Schlocktoberfest #16: The Strangers

“Why are you doing this to us?”
“Because you were home.”
Actually, after watching it, I can tell they were torturing this couple because Liv Tyler is really fucking annoying when she gets scared. Sure she’s hot, but bang on her door and peep in a window with a creepy mask on and she falls to pieces, gibbering like an idiot and drooling snot everywhere. And while I may not kick her out of bed for eating crackers, I draw the line at snot.

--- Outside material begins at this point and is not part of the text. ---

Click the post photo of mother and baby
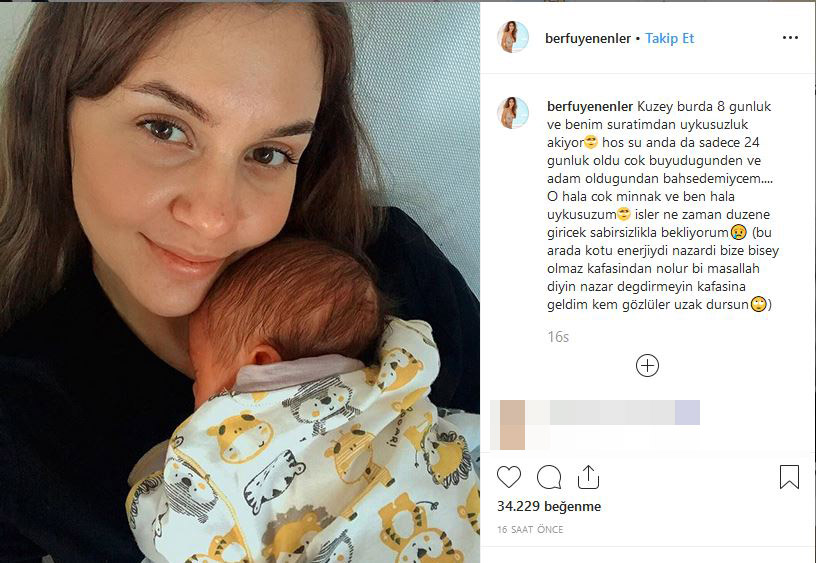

The movie starts out pretty good, but falls apart by the end. For first-time director Bryan Bertino it’s a strong effort, especially since he was a grip who sold the concept and then had to read Directing for Dummies during filming. At least according to interviews. He makes liberal use of the bobbing shakycam that is so popular and overused lately, and it’s just a little too obvious. Used properly, and you get a home movie feel, a documentary or newsreel feel that makes it feel real; when every shot bobs up and down a little, you want to smack somebody and hand them a steadycam.

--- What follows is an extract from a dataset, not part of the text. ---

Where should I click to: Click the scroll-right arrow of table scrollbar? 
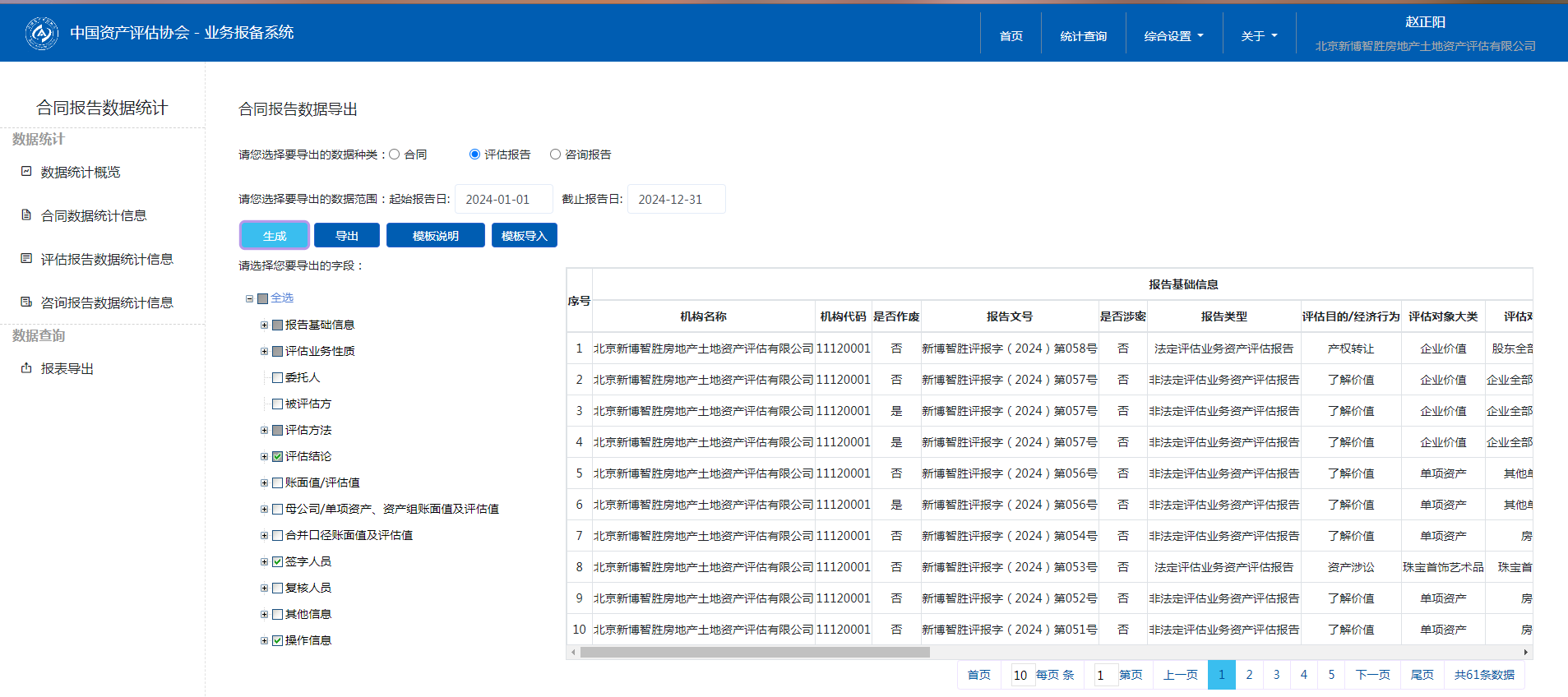click(1526, 653)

We meet a couple as they arrive at an empty house in a secluded neighborhood; we slowly realize that it is a romantic tryst gone sour. James (Scott Speedwell, “Felicity”) has proposed to Kristen (Liv Tyler) but she was not ready. He had planned a night at this secluded family home, and then a road trip, but her answer has left them both sad and emotionally vulnerable. We get drawn in to their story, and soon they are about to have some make-up sex when something bangs on the front door. When they open the door, they find a disoriented young woman there. She asks if Tamara is home… but something is wrong. Her voice is slurred and childlike. And we never see her face.
After she leaves, James goes to get Kristen some cigarettes, and the terror begins. Another bang on the door; no one’s there. Then a masked figure shows up in the window, wearing a doll’s face. Thus begins a concentrated campaign of terror. Unfortunately Liv Tyler sort of freaks out immediately, and when James comes back he falls into that horror formula of disbelief and even anger at your partner becoming unhinged. He soon believes her, when they find their cell phones in the fireplace.
The tormentors are quite creepy, well-dressed but for their masks; a burlap sack with eye holes, a doll face, a spit-curled mask reminiscent of Betty Boop. Unfortunately, the campaign of terror is pretty contrived and mostly suffers from Dumb Victim Syndrome. Now, you have to expect people to panic and behave irrationally in a horror movie; they are having the shit scared out of them. But sometimes you have to question their actions, like when they escape in a car, and it gets bumped by a truck, and they decide to run for it instead. I dunno, I’ve never felt compelled to avoid a traffic accident by jumping out where the truck can run me over.

Next time, fight for your life.

The actors to behave unnaturally slowly to try to amp up the creep factor, but the marionette strings show a bit too clearly for it to be effective. It tries a bit too hard, and the ending is terribly anticlimactic, and not quite as terrifying as you’d expect. Go see Funny Games instead. Either version, though I preferred the original German one. If that ending infuriates you, let me know what you think of this one. Funny Games seems tailored to fuck with people who’d really enjoy The Strangers, and it was gutwrenching to watch, while this has a few chills but in the end, you think they sort of deserve it for being so stupid.


2 thoughts on “16. The Strangers

  1. You’ve got to admit, when the one girl says “hello,” it’s pretty creepy.Check out Ils/Them if you’d like a different take on the home invasion movie.